Finding Ada

If you haven’t heard of it by now, let this be the first time you do hear about it.  Finding Ada is a pledge set up by Suw Charman with the intention of getting signatories blogging on the 24 March 2009 about female role models within the technology industry.  I have signed the pledge, and I will hopefully be able to explain why in this blog post.

First, anything to do with Babbage I am very interested in.  I don’t know if it’s the subconscious love of steam punk in me, or just the fact that I love machinery, but I would love to have spent an afternoon with the eccentric if our lifelines had have crossed.  (On a side note, I would also have loved to have shown him a laptop – I think his head might have blown up).  I wrote my history of computation dissertation on the life and times of his life, and Ada Lovelace was a very important part of that.

Second, I too agree that there aren’t enough females in the technology industry.  This isn’t a sexist point of view, it is merely an observation.  Whilst I am all for equal opportunities in any profession, I also feel that both sexes can offer diversity to their profession in the different ways that males and females tend to think about things.  Computer Science is very male dominated, and I have had discussions about why this might be, and what might be a solution for it (not that one needs to be found, just that in order to help diversify and grow the industry I think that there need to be more females involved).

I proposed the thought to a friend about why it might be the case that it is male heavy.  As children we are all inquisitive, and even as babies we tend to shove everything we can hold into our mouths to find out more about them.  When we grow up a little bit more, stereotypically, boys are given toys like Lego and Meccanno and girls are given Barbie dolls.  Immediately we can tell that this childish inquisition is being quashed for the stereotypical female.  It is this kind of attitude that might not even tickle the fancy of any would-be female computer scientist.  The female computer scientist I know quite well had a computer to play on even before I had a computer (it was a hell of a struggle to persuade my parents to get a computer – I had to make do with my Lego for years!).  Maybe more females could be nurtured in to the industry by examples of role models whom they can relate to and admire, and entice that little something inside them that makes them ask the question “I wonder how that works” then they are more than likely going to get involved.
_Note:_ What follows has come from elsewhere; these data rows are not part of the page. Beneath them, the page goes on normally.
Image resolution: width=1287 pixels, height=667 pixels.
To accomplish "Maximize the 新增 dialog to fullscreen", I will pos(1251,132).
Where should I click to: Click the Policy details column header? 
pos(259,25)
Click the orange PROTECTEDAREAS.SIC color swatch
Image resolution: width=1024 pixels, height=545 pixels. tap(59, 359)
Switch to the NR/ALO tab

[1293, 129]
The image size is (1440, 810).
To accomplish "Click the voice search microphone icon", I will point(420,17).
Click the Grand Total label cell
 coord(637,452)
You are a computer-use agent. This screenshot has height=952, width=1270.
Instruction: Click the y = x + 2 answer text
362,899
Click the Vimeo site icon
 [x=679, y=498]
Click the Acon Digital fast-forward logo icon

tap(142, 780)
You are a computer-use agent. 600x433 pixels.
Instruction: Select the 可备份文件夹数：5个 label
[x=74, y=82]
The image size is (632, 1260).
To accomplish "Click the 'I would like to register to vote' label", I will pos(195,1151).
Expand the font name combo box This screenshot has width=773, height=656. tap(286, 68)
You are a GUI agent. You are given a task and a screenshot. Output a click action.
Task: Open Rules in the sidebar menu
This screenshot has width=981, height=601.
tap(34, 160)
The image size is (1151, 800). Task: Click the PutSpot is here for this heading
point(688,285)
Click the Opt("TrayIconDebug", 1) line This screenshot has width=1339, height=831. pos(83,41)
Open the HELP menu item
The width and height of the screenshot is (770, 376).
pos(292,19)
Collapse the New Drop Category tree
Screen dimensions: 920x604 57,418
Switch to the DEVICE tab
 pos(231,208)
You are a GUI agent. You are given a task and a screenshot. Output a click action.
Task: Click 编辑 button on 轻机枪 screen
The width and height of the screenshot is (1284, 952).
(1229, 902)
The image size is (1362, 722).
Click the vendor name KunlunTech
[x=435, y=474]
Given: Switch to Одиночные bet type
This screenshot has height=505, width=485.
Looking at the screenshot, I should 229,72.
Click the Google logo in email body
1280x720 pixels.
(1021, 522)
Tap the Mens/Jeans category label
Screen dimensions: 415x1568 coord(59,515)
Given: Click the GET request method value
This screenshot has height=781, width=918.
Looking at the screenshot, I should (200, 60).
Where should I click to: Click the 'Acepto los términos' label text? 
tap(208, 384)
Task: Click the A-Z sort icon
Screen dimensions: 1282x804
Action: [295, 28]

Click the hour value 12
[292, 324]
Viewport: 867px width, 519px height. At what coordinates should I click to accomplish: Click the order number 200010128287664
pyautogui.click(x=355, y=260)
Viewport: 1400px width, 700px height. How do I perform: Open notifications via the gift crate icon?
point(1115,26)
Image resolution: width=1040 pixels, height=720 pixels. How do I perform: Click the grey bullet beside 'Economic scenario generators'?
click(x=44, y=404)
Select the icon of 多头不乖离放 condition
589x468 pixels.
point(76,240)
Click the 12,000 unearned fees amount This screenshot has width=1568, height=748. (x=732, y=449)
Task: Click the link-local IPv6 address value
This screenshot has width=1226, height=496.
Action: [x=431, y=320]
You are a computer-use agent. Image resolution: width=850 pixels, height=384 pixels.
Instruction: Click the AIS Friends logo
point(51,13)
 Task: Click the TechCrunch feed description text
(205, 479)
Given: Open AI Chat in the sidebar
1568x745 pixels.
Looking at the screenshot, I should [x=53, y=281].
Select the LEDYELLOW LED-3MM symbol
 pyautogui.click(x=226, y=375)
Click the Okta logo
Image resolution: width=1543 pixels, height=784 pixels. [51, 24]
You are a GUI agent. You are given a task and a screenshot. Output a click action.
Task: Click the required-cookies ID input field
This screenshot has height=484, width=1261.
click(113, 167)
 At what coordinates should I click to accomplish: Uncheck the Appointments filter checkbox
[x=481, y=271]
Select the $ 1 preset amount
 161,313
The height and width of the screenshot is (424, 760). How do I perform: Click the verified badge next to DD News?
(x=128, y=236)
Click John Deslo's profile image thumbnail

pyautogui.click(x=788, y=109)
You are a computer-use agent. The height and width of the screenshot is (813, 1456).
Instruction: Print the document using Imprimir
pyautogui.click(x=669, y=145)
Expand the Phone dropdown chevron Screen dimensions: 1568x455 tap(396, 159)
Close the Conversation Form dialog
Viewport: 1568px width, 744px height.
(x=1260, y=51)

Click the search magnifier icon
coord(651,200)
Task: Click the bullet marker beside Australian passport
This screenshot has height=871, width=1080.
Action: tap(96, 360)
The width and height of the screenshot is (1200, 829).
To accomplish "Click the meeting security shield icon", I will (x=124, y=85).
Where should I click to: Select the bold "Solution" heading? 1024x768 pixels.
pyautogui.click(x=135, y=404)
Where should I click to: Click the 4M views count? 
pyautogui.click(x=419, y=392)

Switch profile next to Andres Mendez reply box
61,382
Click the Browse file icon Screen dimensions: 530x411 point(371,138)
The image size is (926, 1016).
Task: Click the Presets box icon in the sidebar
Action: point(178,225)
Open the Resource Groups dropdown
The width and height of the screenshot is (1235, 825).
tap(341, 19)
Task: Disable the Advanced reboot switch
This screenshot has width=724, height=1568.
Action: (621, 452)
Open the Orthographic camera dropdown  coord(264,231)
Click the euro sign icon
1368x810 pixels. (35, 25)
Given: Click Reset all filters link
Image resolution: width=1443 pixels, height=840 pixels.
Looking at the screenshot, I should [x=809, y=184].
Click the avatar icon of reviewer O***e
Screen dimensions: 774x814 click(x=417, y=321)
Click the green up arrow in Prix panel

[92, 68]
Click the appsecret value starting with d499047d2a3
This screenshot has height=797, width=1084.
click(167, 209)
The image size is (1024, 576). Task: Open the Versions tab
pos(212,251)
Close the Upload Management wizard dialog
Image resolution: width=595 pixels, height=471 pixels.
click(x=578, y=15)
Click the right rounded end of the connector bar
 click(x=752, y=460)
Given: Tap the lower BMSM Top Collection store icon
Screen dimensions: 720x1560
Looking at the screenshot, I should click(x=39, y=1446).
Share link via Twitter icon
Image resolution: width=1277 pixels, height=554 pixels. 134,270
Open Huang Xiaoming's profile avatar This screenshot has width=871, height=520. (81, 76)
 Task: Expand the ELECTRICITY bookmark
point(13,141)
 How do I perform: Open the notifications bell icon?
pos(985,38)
I have absolutely no doubt that there is talent not being found from females who are/were skeptical about persuing the computer science route either because of the male dominance or because of the general image that computer scientists, or even generally science gets.  But that’s not to say that it’s not getting better, there’s always people like Jade Raymond, Jessica Chobot (okay not technically a technical person, but a role model none-the-less – she knows her stuff) popping up that I think should inspire females to get into the industry.  (And who can forget this person?)

Anyway, I, unlike some people (who totally miss the point) will embrace the 24th March 2009 (Ada Lovelace Day) as not just an opportunity to show off role models, but for a step forward for the technology industry.

~ by shepherdnick on January 18, 2009.

4 Responses to “Finding Ada”

  1. I’m kinda gutted I never used the beeb to it’s full potential, we just played games on it, but I think it definitely helped actually having one and using it. *And* having parents who used it and encouraged our use of it. I think that dispelled any idea that computers and games were “boys toys”. Then again, my sis and I both used the beeb equally and to the same extent yet I got into computers and she didn’t oO

  2. I wish I had a beeb. I remember using it in school for different things and absolutely loving it.

    I also think my grandad was born in the wrong era. I bet he wishes he was my age in this year, rather than as old as he is. I certainly took a lot of my inspiration for computers/electronics from him😀

  3. I loved my BBC🙂
    It was where I first started programming – I must’ve been 7 or 8, at a guess. It was brilliant how the barrier-to-entry was so low back then: you turned your computer on, and all you got was a flashing prompt, awaiting your input. You could type commands to load a game, or you could just start typing in BASIC. I remember I had several *children’s* programming books – do they do things like that these days?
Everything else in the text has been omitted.